“Locomotive engines, offspring of genius more godlike than human, now carrying civilization through the primeval forests, dispensing the elements of social happiness as they go, these, compelled to be their own executioners.
“The wheels of Human Progress are reversed. Viaducts broken down on this side the frontier and on that. Flying bridges of international amity now spanning the torrent at Niagara; or leviathans of the ferries, breasting the rivers in calm or storm or floods of crashing ice, at Sarnia, Windsor, Erie Ferry, Kingston, Prescott, and other passages of friendly traffic and social courtesies—all a wreck. And noblest victory of science, the monumental bridge at Montreal, each of its four-and-twenty pillars a monument, that overthrown; or besieged and defended as a bulwark of the fair city which with good reason, dreads to be captured.
“Barrenness on the fields; emptiness in the granaries of Canada; much of the soil untilled, little sown; husbandmen in the war; wives and families scattered; and a pitiful harvest to reap. The peopled country being nearly all frontier, in Upper Canada, the farmers in those days, or months, for years, happily all a hypothesis as yet, are defending not ploughing.—They march to the battle which was expected yesterday; or counter-march to that which is expected to-day; or they are harassed by sleepless nights on picket and forced marches to meet a fresh invasion expected next week, or next month, yet which may come this night. Canada clems with hunger while her enemy is abundantly supplied from the interior of the Union and the prolific North-western States.

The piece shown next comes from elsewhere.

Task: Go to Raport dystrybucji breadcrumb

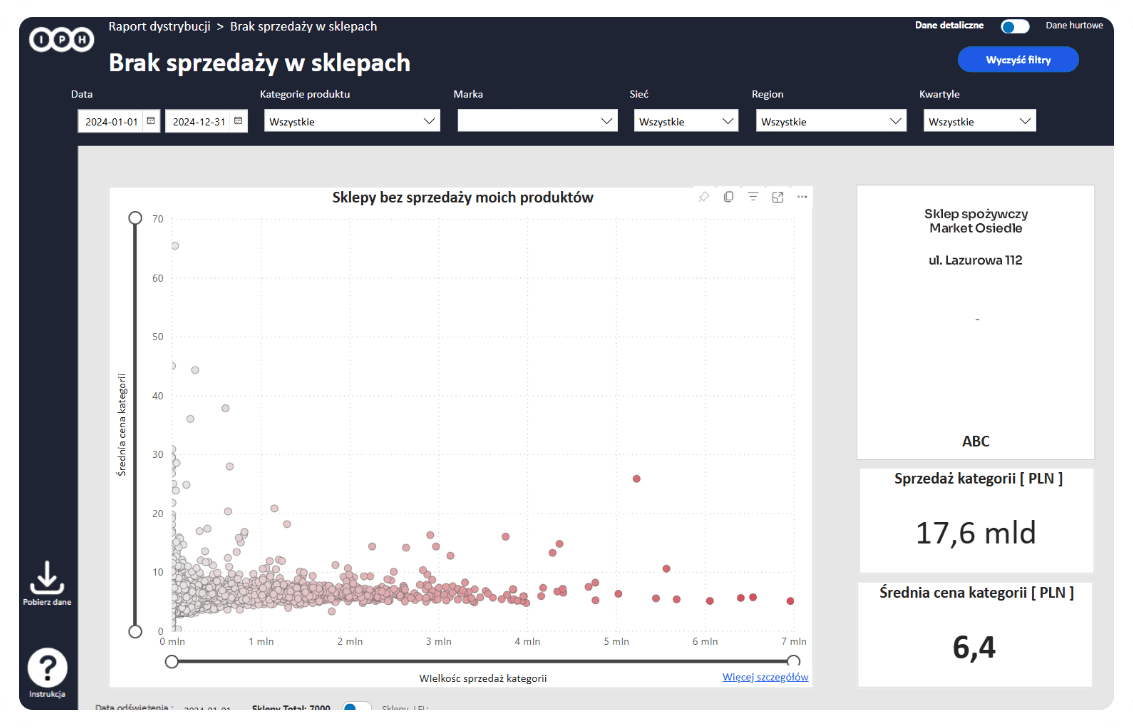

“Granaries which supplemented deficient harvests in Britain and France are now devastated or blockaded on the seaboard. Britain is in peril of domestic convulsion by insufficiency of food and material for manufactures and external commerce. Continental Europe sharing the disorder. Austria, weakened by revolted provinces is strength to France. France, stronger, is nearer danger to the English coast, and that is new weakness and greater peril to Canada. Our regular troops, as already said, may be called suddenly home. The gun-boats expected may never come. France scorns neutrality and blockades, most probably. Her steam rams-of-war make grim fraternity with the iron rams of America, possibly. The commerce of two oceans and of all the seas and gulfs is plundered, burned or sunk by privateers. Electric telegraphs, ‘our own correspondents’ and unofficial army reports, by facilitating wreck and ruin, and keeping enemies well informed, are curses, no longer utilities. The fire-brand or revolutionary section of the Canada press, happily a very small and misguided minority of the whole, which in mockery of common sense retains the name of ‘conservative,’ or ‘moderate,’ yet has outraged moderation, and put rational conservatism to shame by spreading along and across the peaceful frontier the elements of discord and convulsion—takes its turn of ‘sentry go’ on dark and stormy nights, in sleet, or snow, or rain, or sultry summer heat; the provost-martial keeping the office, types and ink. And ‘special correspondents,’ sent from England are considerably abridged of the liberty which they used so indiscreetly in the United States, while lawful authority there struggled in all the majesty of national conservatism to suppress a rebellion less excusable than any ever known in the history of the world. And so the war of invasion, which in the incongruities of party servitude the ‘moderate’ newspapers of Canada have done so much to realize as a fact of horrible proportions, goes on; the roar of ocean storms deafened by the roar of naval battles; Great Britain with hands full, yet grand even in that day of extremity, while Canada sweeps up the ashes of her homesteads and wipes her widowed eyes.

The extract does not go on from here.